[Stored items]
□ □ □ □ □

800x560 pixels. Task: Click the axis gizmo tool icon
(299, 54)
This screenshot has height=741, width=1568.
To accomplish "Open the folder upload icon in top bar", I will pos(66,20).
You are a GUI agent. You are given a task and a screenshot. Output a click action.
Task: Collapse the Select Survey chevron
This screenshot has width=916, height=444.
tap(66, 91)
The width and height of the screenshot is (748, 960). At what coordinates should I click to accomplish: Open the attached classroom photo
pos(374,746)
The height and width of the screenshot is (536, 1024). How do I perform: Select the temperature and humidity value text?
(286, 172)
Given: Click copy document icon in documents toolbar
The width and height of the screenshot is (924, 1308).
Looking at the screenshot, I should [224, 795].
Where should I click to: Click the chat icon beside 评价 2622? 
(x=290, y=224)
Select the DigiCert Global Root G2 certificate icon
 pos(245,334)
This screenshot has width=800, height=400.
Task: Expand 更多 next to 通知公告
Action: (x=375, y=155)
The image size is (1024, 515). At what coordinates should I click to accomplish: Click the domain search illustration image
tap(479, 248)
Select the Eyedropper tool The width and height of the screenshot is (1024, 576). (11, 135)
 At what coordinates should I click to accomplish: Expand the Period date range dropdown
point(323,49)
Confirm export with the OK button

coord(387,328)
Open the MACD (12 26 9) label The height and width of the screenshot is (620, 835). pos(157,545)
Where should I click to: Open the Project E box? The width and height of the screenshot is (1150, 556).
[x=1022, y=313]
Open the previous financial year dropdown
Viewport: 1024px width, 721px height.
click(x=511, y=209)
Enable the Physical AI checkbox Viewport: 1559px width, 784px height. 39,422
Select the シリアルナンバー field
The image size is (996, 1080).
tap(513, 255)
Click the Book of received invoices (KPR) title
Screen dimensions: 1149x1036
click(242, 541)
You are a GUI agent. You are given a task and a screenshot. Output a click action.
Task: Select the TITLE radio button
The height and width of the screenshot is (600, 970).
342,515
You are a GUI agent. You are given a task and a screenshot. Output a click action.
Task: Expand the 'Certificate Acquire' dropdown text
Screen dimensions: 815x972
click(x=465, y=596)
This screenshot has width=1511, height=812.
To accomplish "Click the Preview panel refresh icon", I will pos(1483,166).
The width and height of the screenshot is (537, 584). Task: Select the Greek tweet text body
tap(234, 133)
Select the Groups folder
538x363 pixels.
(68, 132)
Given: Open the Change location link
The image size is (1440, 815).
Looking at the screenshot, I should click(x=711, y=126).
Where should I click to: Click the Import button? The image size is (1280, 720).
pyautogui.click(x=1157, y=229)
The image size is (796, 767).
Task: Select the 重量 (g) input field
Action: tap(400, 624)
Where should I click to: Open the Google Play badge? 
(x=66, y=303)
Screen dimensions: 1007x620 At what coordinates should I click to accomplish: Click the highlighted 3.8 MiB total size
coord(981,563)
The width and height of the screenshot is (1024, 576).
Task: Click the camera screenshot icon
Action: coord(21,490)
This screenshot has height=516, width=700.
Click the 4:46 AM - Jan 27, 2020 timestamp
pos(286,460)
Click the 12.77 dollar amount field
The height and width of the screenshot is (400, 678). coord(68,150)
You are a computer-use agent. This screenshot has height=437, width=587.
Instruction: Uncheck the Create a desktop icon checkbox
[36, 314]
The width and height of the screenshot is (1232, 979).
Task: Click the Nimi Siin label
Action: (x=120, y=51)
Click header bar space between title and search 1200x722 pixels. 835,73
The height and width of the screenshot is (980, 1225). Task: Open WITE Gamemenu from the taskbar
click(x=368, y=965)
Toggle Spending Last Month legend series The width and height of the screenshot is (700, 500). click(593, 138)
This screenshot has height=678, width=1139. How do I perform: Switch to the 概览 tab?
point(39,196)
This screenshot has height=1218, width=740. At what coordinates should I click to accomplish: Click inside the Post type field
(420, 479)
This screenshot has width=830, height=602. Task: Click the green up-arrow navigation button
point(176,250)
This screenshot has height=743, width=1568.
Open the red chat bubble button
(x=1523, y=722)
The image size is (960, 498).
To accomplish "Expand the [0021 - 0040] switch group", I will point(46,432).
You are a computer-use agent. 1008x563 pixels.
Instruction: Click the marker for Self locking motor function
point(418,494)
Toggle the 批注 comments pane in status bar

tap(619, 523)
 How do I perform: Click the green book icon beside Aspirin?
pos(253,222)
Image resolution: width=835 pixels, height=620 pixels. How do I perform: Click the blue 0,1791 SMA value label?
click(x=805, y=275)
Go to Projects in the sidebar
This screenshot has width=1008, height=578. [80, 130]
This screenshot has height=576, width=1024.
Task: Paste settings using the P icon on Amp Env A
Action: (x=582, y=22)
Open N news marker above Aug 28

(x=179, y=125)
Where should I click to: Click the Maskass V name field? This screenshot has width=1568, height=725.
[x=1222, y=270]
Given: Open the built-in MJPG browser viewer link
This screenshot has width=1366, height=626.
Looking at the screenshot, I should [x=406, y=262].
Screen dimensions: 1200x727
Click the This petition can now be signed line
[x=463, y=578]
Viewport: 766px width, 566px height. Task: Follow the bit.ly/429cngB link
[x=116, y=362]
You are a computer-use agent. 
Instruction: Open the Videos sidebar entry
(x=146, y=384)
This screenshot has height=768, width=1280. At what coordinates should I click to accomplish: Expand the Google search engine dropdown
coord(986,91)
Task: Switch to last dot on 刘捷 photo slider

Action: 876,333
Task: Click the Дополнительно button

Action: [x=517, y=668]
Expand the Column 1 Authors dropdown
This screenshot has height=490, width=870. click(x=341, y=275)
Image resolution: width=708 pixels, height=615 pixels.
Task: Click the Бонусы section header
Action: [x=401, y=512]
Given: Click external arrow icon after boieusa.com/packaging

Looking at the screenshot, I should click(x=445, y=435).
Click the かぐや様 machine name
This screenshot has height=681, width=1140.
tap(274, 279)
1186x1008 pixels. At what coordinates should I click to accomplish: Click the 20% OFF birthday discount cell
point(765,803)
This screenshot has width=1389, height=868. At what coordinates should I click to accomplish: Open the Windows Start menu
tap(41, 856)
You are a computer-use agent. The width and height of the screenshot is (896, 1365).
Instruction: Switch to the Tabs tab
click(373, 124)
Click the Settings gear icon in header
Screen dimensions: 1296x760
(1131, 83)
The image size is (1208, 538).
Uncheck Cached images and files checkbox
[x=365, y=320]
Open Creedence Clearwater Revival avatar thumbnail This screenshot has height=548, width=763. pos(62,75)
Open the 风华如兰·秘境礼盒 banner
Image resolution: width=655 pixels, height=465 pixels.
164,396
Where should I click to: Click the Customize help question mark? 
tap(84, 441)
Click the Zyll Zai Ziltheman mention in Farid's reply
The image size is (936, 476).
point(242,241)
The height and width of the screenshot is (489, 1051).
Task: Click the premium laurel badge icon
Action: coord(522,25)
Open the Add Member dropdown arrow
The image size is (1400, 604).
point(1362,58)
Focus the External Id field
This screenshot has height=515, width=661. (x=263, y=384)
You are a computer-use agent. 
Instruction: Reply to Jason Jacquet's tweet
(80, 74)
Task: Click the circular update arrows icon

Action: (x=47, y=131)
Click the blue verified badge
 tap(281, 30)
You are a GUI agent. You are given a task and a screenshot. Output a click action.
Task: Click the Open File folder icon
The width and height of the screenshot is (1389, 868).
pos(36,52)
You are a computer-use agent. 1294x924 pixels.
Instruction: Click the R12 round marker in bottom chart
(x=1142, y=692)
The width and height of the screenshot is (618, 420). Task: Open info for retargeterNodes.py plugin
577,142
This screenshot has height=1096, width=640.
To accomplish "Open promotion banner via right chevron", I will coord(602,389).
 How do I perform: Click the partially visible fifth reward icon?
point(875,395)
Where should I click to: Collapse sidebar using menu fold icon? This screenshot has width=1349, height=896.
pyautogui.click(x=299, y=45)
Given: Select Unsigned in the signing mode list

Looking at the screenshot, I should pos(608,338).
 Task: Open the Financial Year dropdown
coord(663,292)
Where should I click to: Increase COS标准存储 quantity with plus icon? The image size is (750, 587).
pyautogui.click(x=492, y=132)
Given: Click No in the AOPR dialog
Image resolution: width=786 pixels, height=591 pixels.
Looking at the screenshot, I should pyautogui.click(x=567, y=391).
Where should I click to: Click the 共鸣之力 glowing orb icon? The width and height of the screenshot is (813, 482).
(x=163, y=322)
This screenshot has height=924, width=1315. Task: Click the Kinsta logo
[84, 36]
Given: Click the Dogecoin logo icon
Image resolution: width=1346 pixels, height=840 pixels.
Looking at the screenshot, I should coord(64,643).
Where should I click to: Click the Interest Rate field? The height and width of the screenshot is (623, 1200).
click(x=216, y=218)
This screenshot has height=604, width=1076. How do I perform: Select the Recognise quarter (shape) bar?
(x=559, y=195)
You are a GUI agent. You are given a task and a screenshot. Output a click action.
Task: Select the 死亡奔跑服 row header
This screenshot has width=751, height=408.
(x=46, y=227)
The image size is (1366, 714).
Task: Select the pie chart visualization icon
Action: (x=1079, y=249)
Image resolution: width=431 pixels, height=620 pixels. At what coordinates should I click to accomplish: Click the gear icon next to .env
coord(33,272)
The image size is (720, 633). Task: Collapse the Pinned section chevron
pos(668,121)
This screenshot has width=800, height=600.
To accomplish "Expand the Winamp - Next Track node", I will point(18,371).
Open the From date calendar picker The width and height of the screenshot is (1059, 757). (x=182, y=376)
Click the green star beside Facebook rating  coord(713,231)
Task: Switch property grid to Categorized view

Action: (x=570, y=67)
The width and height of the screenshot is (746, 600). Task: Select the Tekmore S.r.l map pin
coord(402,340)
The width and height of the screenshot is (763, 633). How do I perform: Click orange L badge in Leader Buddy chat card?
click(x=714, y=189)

□ □ □ □ □

**Required action**
With the line that has "Click the blue verified badge" as the first and the line that has "This screenshot has height=1096, width=640." as the last, repeat exactly that run of lines above and no more.

**Reply**
Click the blue verified badge
 tap(281, 30)
You are a GUI agent. You are given a task and a screenshot. Output a click action.
Task: Click the Open File folder icon
The width and height of the screenshot is (1389, 868).
pos(36,52)
You are a computer-use agent. 1294x924 pixels.
Instruction: Click the R12 round marker in bottom chart
(x=1142, y=692)
The width and height of the screenshot is (618, 420). Task: Open info for retargeterNodes.py plugin
577,142
This screenshot has height=1096, width=640.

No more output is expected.